La embajadora de Estados Unidos ante la Organización de las Naciones Unidas (ONU), Nikki Haley, dijo que el líder de Corea del Norte, Kim Jong-Un está “rogando por una guerra”, luego de que Pyongyang realizara un ensayo con una bomba de hidrógeno.
Ante el Consejo de Seguridad de la ONU, Haley dijo que Estados Unidos no pretende una guerra, pero “ha llegado el momento de agotar los medios diplomáticos antes de que sea muy tarde” por lo que instó al grupo de 15 miembros a imponer las sanciones “más fuertes posibles” para disuadirlo.
“La guerra nunca es algo que los Estados Unidos quieran. No lo queremos ahora. Pero la paciencia de nuestro país no es ilimitada.
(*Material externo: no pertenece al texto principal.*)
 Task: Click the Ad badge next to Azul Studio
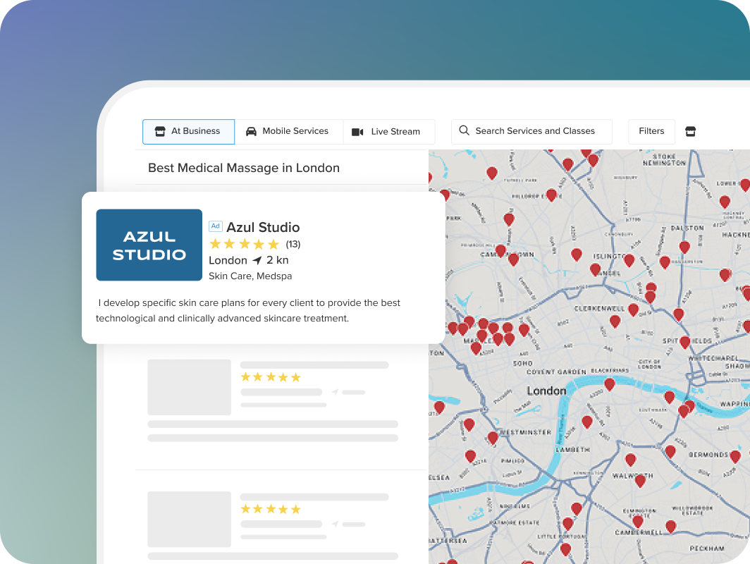(x=216, y=226)
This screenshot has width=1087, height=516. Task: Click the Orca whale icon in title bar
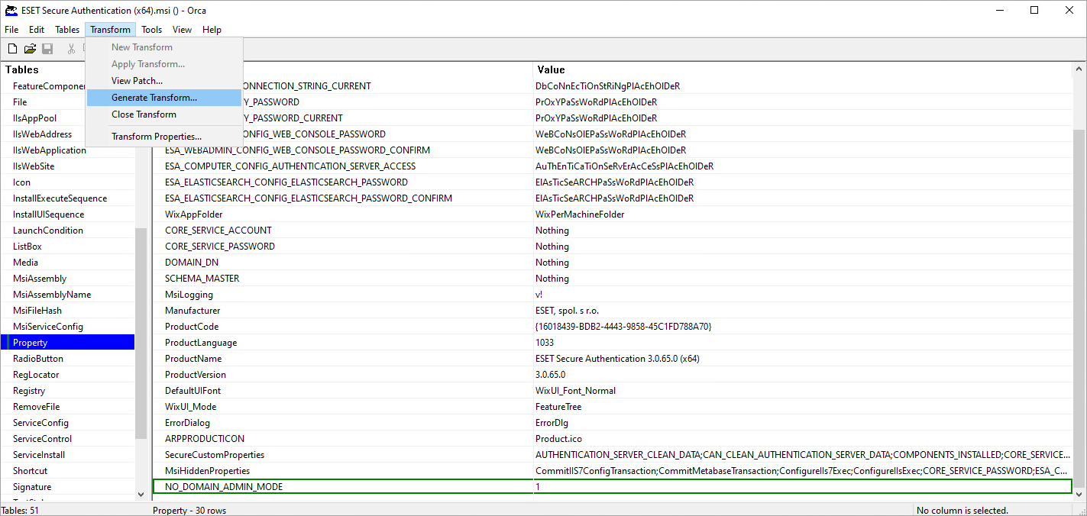coord(11,11)
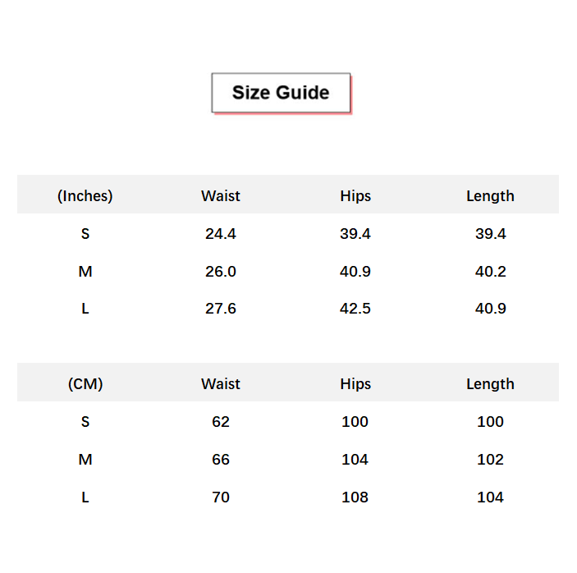Viewport: 577px width, 573px height.
Task: Select the 40.2 length value
Action: [x=491, y=272]
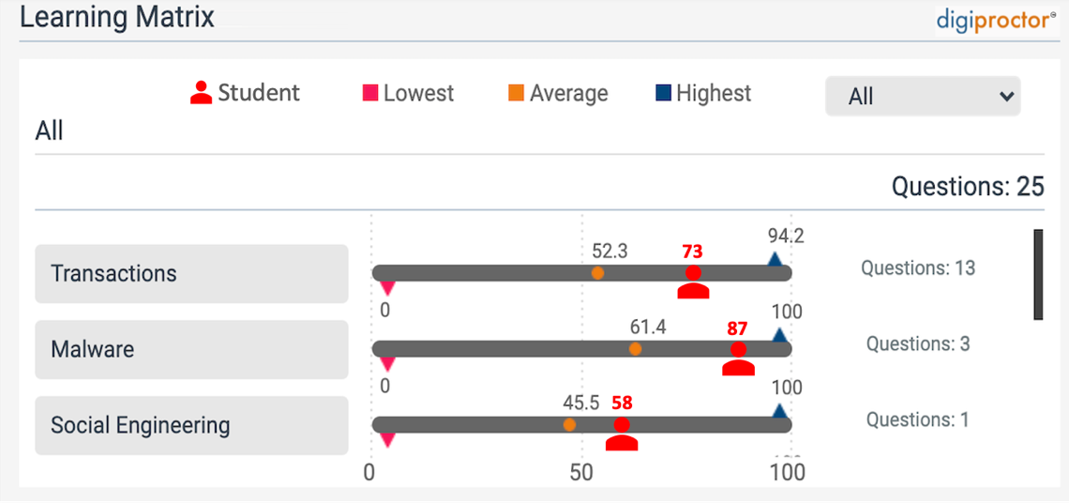The width and height of the screenshot is (1069, 504).
Task: Click the blue highest triangle on Malware
Action: [779, 335]
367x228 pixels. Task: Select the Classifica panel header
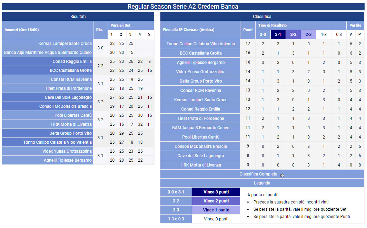pos(262,16)
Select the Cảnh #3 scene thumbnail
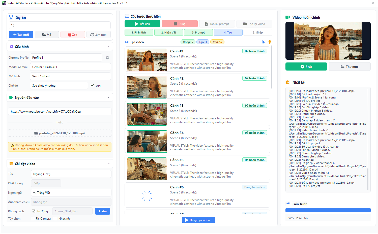 (147, 114)
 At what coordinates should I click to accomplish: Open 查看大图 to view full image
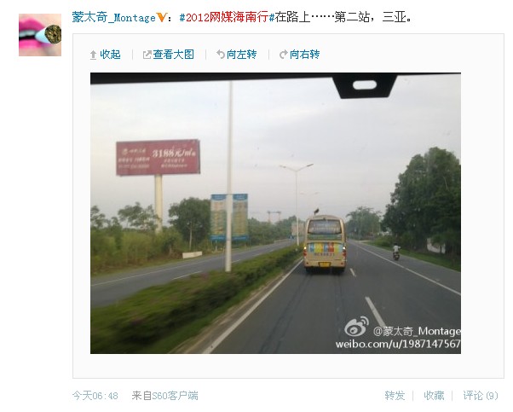(x=173, y=55)
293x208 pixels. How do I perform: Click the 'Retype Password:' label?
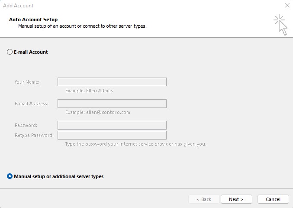click(34, 135)
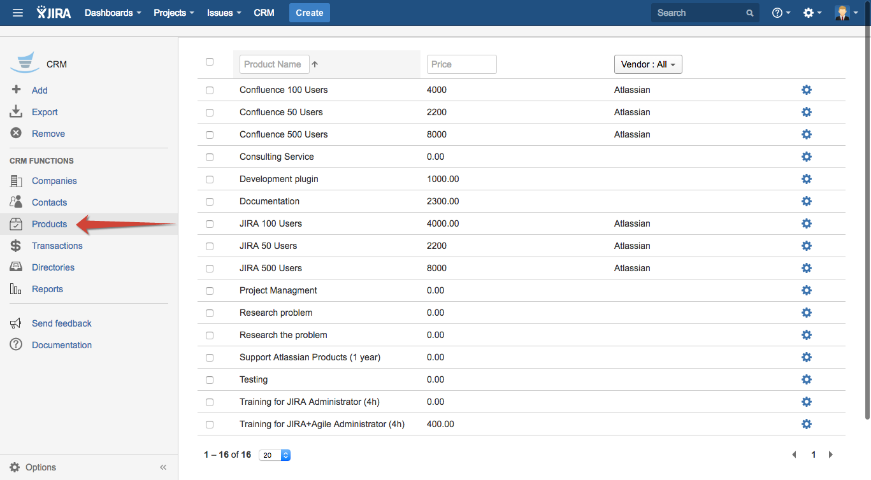Open the Directories link in sidebar
Viewport: 871px width, 480px height.
pyautogui.click(x=53, y=267)
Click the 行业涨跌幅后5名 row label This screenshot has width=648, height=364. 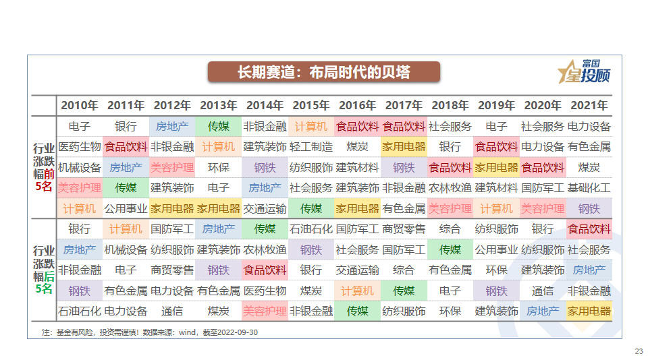(x=43, y=270)
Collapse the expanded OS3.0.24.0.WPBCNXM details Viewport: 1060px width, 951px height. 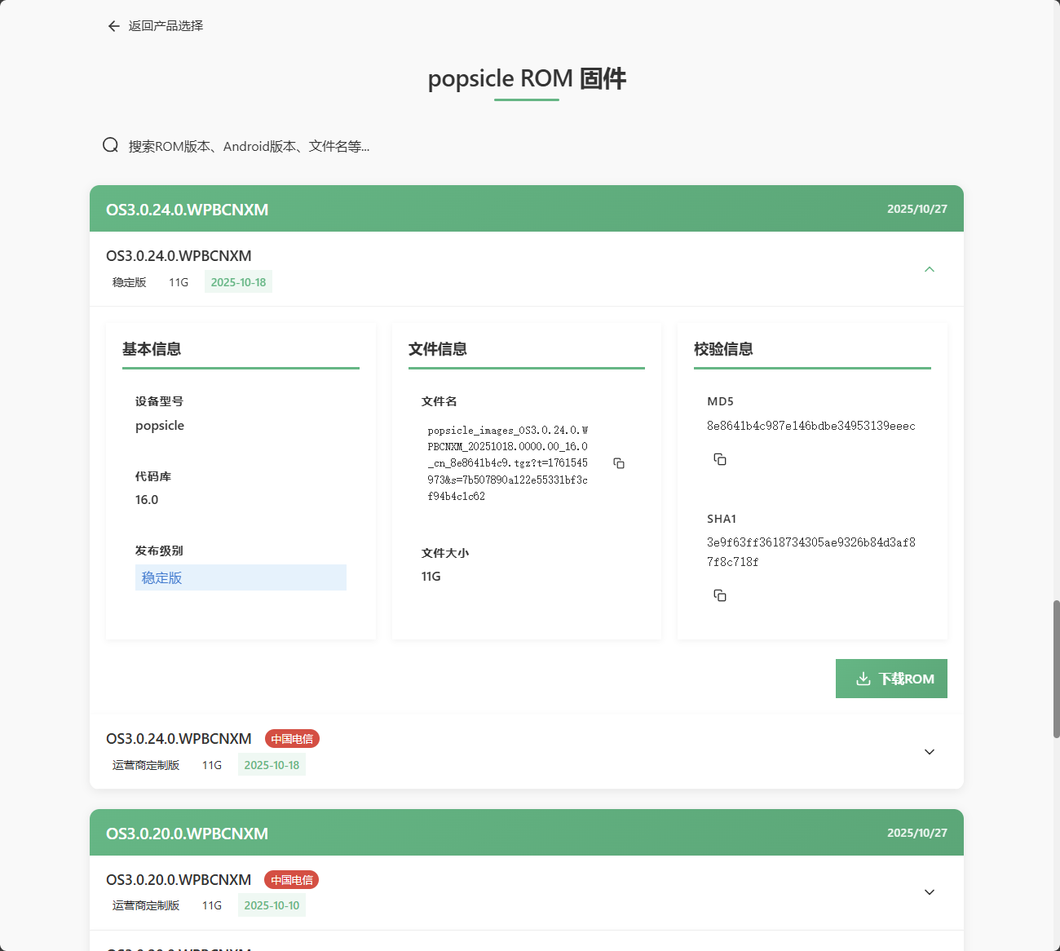[x=929, y=269]
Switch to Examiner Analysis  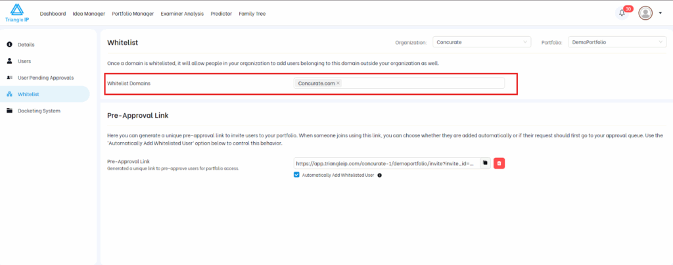pyautogui.click(x=183, y=13)
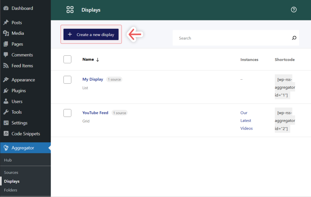Click the Create a new display button
Screen dimensions: 311x197
coord(91,34)
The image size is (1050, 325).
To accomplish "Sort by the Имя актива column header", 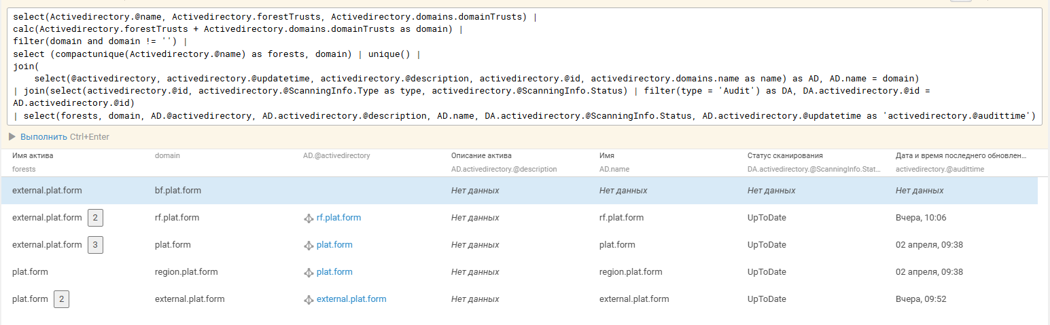I will tap(33, 155).
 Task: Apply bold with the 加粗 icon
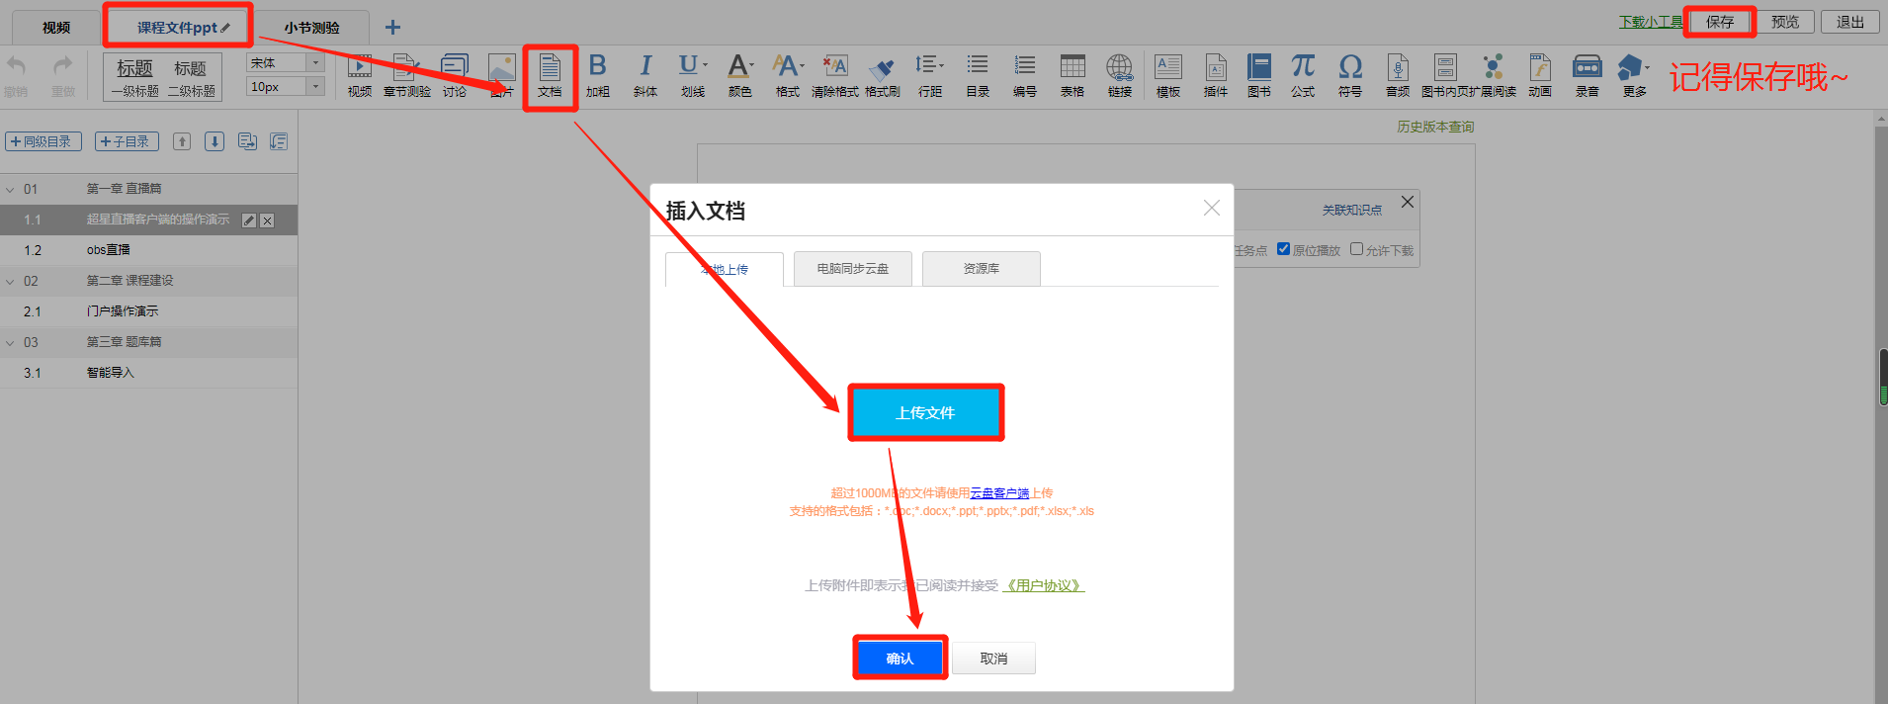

Vamos a defender a nuestros aliados y nuestro territorio”, dijo Haley.
La embajadora advirtió que su país mirará a cada país que haga negocios con Corea del Norte “como un país que está ayudando a sus imprudentes y peligrosas intenciones nucleares”.
El Consejo de Seguridad de la ONU inició una reunión de emergencia este lunes para acordar una respuesta al sexto ensayo nuclear de Corea del Norte, ante llamados a aplicar nuevas y duras sanciones contra Pyongyang.
El mitin se realizó Nueva York, en un clima particularmente tenso debido al ensayo norcoreano de una bomba de hidrógeno de una potencia sin precedentes y cuando parecía prepararse para otro lanzamiento de un misil balístico.
La bomba, de una potencia estimada en 50 kilotones, es cinco veces más poderosa que en la prueba anterior de Corea del Norte y tres veces más que la lanzada por Estados Unidos sobre Hiroshima en 1945, según dirigentes surcoreanos.